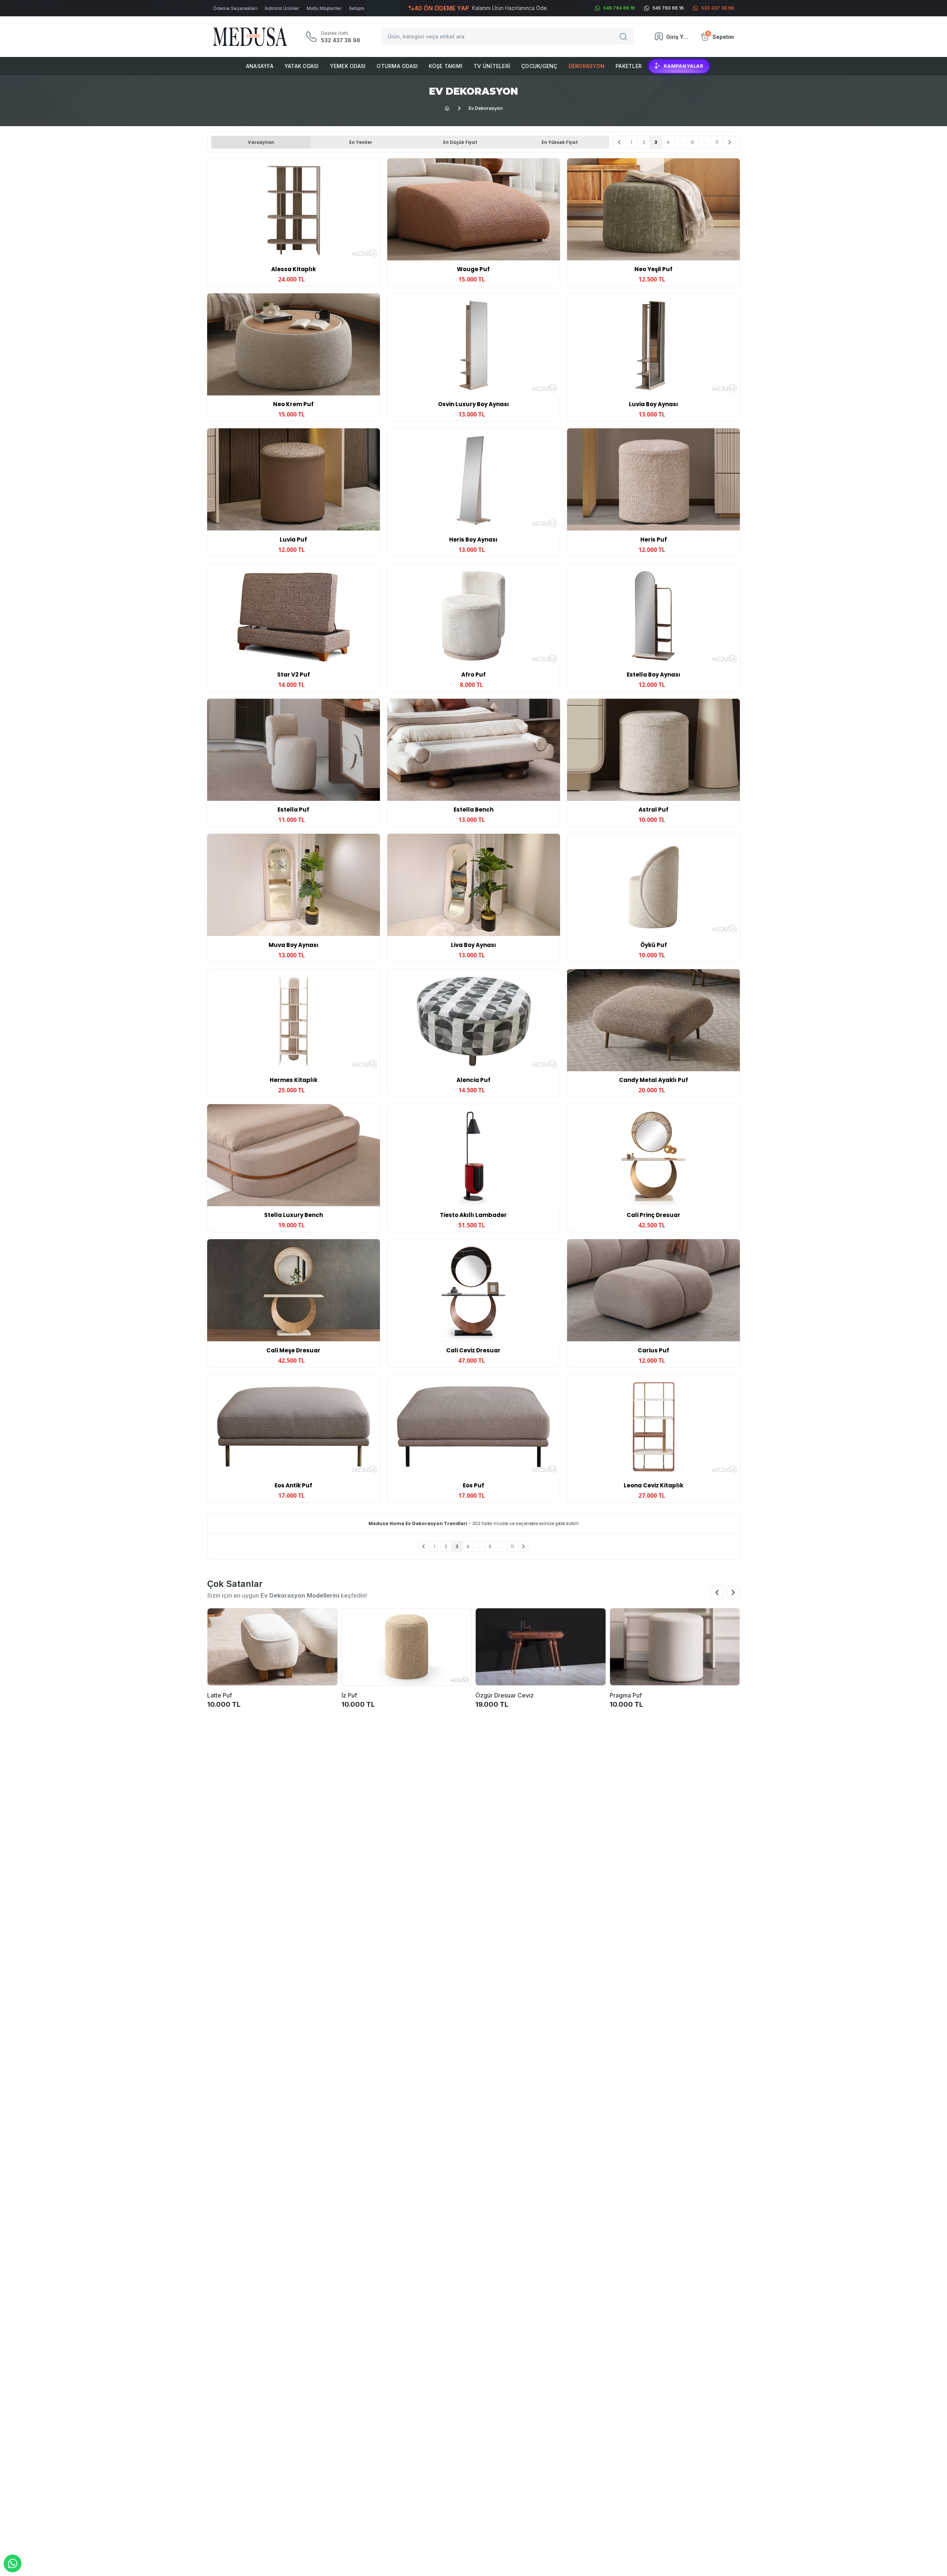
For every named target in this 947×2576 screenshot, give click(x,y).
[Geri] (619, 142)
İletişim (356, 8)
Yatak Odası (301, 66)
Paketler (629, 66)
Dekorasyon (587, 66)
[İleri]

- [WHAT TO WORK ON]:
All of the material must be repeated exactly in the answer, apart from the pictures.

- [TASK RESULT]:
For every named target in this 947×2576 screenshot, give click(x,y).
[Geri] (619, 142)
İletişim (356, 8)
Yatak Odası (301, 66)
Paketler (629, 66)
Dekorasyon (587, 66)
[İleri]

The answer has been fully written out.